Today I met someone at work who broke my heart. She was 93, unable to walk on her own, and except for meals – often alone in her room laying in bed.
She has people taking care of her, and she spoke fondly of them with me, but the majority of her time is spent with herself.
The pain she often feels in her legs makes it so that she doesn’t want to join activities anymore. “It just hurts too much….and I can’t do anything anyway. I can hardly see!” She said.
Silence.
Then she turned my way: “But that’s ok, I’ve lived a full life, you know!” Her British accent was lovely. So was her brave smile. “Don’t you worry about me…I’m fine here.” She said, and grabbed one of my hands. I’ve learned to live with it – what else can a 93 year old expect really? I know plenty of others younger than me who are much worse off!”
Another brave smile. I squeezed her hand gently and nodded.Then I wondered if she could see me nodding in agreement. “Yes, you’re right.” I said to encourage her. “There are lots of folks out there who are having a very hard time indeed.”

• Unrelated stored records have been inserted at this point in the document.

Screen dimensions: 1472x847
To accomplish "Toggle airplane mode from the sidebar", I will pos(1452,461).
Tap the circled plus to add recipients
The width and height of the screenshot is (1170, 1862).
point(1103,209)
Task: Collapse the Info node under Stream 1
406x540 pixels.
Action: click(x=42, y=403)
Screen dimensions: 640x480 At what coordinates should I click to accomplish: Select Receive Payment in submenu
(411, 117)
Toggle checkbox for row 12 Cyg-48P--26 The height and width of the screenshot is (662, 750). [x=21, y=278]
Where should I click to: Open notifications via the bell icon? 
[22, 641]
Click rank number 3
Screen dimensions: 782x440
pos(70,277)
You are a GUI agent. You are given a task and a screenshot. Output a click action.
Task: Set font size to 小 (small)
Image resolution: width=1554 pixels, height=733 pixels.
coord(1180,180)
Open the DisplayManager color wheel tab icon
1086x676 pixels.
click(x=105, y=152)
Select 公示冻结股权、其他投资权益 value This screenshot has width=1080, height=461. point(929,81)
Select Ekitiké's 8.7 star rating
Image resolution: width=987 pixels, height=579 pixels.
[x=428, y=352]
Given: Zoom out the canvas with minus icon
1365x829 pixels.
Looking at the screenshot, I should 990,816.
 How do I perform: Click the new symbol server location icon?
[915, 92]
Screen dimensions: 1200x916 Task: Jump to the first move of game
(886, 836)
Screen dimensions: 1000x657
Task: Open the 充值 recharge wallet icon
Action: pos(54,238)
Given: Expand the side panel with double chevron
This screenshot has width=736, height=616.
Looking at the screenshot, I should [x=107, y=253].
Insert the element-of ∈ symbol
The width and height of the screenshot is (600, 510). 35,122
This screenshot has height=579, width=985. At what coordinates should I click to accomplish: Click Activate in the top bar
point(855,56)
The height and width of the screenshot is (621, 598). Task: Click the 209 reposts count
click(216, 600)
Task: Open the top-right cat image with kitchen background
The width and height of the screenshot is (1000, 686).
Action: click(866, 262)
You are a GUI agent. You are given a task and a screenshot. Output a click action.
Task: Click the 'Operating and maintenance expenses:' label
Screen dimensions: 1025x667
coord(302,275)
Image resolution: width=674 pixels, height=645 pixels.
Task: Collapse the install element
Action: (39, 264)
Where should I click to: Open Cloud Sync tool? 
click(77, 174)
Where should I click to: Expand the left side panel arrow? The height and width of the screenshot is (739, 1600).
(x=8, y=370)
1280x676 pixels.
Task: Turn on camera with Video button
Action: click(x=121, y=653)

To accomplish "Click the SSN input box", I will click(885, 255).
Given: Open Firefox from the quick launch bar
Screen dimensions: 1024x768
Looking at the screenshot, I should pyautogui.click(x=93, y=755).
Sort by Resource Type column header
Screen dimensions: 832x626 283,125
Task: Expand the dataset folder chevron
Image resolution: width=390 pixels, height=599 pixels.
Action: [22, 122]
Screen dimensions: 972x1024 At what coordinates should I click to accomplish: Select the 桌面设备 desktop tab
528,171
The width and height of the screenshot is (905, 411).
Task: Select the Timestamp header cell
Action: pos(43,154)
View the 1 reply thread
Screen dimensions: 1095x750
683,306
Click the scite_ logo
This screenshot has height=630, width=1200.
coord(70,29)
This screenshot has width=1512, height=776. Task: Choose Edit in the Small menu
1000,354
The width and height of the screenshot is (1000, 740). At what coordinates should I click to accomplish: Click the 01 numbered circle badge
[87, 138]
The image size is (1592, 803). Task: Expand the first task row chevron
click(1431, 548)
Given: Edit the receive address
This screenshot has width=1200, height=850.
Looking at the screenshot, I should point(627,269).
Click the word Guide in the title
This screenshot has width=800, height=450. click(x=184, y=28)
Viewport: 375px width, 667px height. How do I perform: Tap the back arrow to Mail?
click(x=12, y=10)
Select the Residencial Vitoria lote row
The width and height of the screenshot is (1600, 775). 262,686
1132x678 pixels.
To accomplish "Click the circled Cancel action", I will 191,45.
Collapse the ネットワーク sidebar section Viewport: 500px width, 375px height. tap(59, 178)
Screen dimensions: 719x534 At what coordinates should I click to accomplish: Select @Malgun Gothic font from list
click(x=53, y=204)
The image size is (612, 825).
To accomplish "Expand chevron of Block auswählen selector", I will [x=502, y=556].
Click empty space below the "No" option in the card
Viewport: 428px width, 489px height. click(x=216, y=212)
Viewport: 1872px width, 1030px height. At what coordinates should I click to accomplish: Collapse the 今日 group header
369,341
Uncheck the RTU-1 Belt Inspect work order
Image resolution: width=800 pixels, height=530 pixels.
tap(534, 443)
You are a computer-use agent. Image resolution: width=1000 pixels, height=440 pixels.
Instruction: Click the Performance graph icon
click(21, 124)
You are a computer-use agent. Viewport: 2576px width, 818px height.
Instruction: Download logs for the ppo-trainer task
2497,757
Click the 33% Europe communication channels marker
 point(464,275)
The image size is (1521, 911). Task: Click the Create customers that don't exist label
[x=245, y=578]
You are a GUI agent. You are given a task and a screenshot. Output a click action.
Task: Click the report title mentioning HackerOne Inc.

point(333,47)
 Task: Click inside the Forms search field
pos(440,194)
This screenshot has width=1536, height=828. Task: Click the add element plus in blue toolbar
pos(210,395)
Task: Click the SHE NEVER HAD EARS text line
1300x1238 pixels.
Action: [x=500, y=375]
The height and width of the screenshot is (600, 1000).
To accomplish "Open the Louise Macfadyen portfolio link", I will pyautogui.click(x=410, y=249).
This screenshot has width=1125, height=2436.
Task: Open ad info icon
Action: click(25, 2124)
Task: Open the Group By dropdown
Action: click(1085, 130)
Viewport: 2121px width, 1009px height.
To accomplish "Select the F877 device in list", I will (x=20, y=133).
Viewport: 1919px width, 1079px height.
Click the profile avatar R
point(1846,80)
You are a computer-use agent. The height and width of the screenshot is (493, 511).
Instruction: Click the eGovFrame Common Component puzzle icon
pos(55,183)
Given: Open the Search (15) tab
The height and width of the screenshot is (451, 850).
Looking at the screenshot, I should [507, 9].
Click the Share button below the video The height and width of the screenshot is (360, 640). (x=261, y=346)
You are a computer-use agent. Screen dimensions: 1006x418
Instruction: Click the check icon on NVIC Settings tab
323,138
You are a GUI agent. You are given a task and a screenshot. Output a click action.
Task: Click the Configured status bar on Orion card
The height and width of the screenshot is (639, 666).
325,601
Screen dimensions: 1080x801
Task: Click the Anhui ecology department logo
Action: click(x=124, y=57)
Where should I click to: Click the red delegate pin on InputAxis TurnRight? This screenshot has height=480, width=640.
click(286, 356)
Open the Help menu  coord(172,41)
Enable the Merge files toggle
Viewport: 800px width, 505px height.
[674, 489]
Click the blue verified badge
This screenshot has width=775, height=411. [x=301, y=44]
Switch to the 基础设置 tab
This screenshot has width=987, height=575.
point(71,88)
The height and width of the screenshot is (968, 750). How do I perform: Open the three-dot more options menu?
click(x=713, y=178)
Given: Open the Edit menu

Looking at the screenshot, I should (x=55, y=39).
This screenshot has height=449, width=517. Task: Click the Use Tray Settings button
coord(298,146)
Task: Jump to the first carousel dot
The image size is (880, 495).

She smiles again. “That’s right, dear.”
I love that British accent of hers, and it feels good to be called “Dear” by an older person. Have you ever been called that? It makes my heart warm. Reminds me of my Grandma.
But talking with this lady today touched me with how frail we can become, and how badly we need to work at protecting our relationships – the close ones that matter most. Wife. Husband. Son. Daughter. Brother. Sister. Father. Mother. Friends?
This lady didn’t seem to have close relationships, other than the lovely care teams that take care of her where she lives. But do they count? They’re paid to be there.
I saw the word ‘Estranged’ on her file – it was connected to a few members of her family. It’s an adjective that means: no longer close or affectionate to someone; alienated.
It means laying by yourself in a room when you’re 93.